One likely response to last week's attacks will be new federal requirements for anti-terrorist equipment to be installed on commercial airplanes. And with Boeing Co. the largest private-sector employer in L.A., that would mean more work for local aerospace subcontractors and Boeing workers. All four of the planes hijacked last week were made by Boeing.
But don't look for Boeing to install anti-terrorist equipment before it is required to do so.
"Boeing delivers airplanes that meet FAA requirements," said company spokesman Thomas Ryan, when asked about the issue. "But we will do whatever it takes to enhance the safety and security of the airline industry."
One modification the manufacturer could make is the installation of more-rugged cockpit doors, said one United Airlines pilot, who has flown the Boeing 767 and 757 models that were hijacked.
The existing doors are mounted on weak hinges and frames to provide an easy escape for pilots in the event of a plane crash. But that makes them easy to break into, and besides, says the United pilot, cockpits are already equipped with rollaway windows large enough for a pilot to crawl through.

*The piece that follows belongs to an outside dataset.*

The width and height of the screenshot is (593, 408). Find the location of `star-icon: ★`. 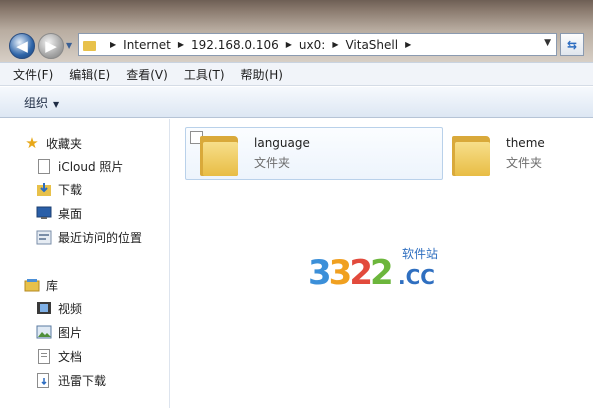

"As a pilot, I'll be concerned the next time I get into a cockpit," said the pilot, who asked not to be named. "The access to the cockpit is not as secure as it should be. I just hope there are some changes made, but it's hard to get anything changed because the bottom line is the cost involved."
Paul Nisbet, a partner at JSA Research Inc., a Newport, R.I. defense industry research firm, said planes would function just as smoothly with heavier doors. But he added that the issue would be moot if airports provided more stringent security measures.
"In Israel, they've never had a terrorist commandeer an airplane," said Nisbet. "So they don't need (more-secure) doors."